На доме № 12 по улице Липскань висит табличка, напоминающая о том, что Эминеску работал журналистом. Великого национального поэта, говорившего, что он живет так, будто о его жизни рассказывает кто- то посторонний, критик Захария упрекал в патологическом «переселенческом автоматизме»: Эминеску часто переезжал с квартиры на квартиру. Ворота ведут во двор, стены которого щедро украшены, однако сам двор завален мусором; стоящая в угловой нише женская статуя стережет со свойственным модерну эротизмом, который окружающая убогость ничуть не умаляет, выставленные жильцами мешки с мусором. В отеле «Ханул Луи Манук», открытом в 1808 году Манук-беем, деревянные лестницы устланы красными коврами, во дворе и на верхних этажах, между деревянными арками и колоннами, толпятся пьющие кофе и пиво постояльцы; на первом этаже между столиками даже уместился курятник.

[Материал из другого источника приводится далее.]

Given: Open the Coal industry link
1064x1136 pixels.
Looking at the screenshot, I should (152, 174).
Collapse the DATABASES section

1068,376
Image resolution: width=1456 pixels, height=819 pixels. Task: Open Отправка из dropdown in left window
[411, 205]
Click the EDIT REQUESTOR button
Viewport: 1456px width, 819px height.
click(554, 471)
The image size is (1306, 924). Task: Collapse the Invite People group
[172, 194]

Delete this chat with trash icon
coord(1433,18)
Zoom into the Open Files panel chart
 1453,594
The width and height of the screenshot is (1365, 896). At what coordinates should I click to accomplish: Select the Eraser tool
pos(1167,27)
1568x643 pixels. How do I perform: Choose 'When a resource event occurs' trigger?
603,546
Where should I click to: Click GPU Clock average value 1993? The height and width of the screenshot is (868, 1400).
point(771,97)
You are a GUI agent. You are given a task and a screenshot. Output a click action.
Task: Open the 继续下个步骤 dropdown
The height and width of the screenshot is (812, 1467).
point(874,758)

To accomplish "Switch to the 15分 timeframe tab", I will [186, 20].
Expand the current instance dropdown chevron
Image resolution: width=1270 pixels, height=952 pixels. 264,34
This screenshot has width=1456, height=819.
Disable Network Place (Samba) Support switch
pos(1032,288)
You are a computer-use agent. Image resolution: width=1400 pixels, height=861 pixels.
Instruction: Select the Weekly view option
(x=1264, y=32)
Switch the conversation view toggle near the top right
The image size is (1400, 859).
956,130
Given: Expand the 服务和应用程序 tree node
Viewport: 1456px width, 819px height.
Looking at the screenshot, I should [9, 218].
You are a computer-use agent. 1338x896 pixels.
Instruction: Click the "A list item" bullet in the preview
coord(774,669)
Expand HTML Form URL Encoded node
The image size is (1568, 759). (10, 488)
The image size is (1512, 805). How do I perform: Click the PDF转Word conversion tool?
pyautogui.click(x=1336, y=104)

Конечно, Бухарест — не только город толпы и базара, но и город широких, просторных, величественных улиц и площадей, зеленых парков и бульваров, ведущих к скрытым от взгляда прудам, к виллам XIX века и особнякам в стиле fin de siècle, который в здешних местах связан с Лупеску — знаменитой любовницей короля, к неоклассическим дворцам и сталинским зданиям. Это настоящая столица: у нее столичное дыхание, размах, царственное и небрежное отношение к пространству. Несмотря на присутствие нескольких небоскребов в советском стиле 1950-х годов, вроде здания, где размещается газета «Скынтея» («Искра»), город, подобно Парижу, тянется по горизонтали; не поднимается ввысь, как многие современные западные города, а стелется по равнине.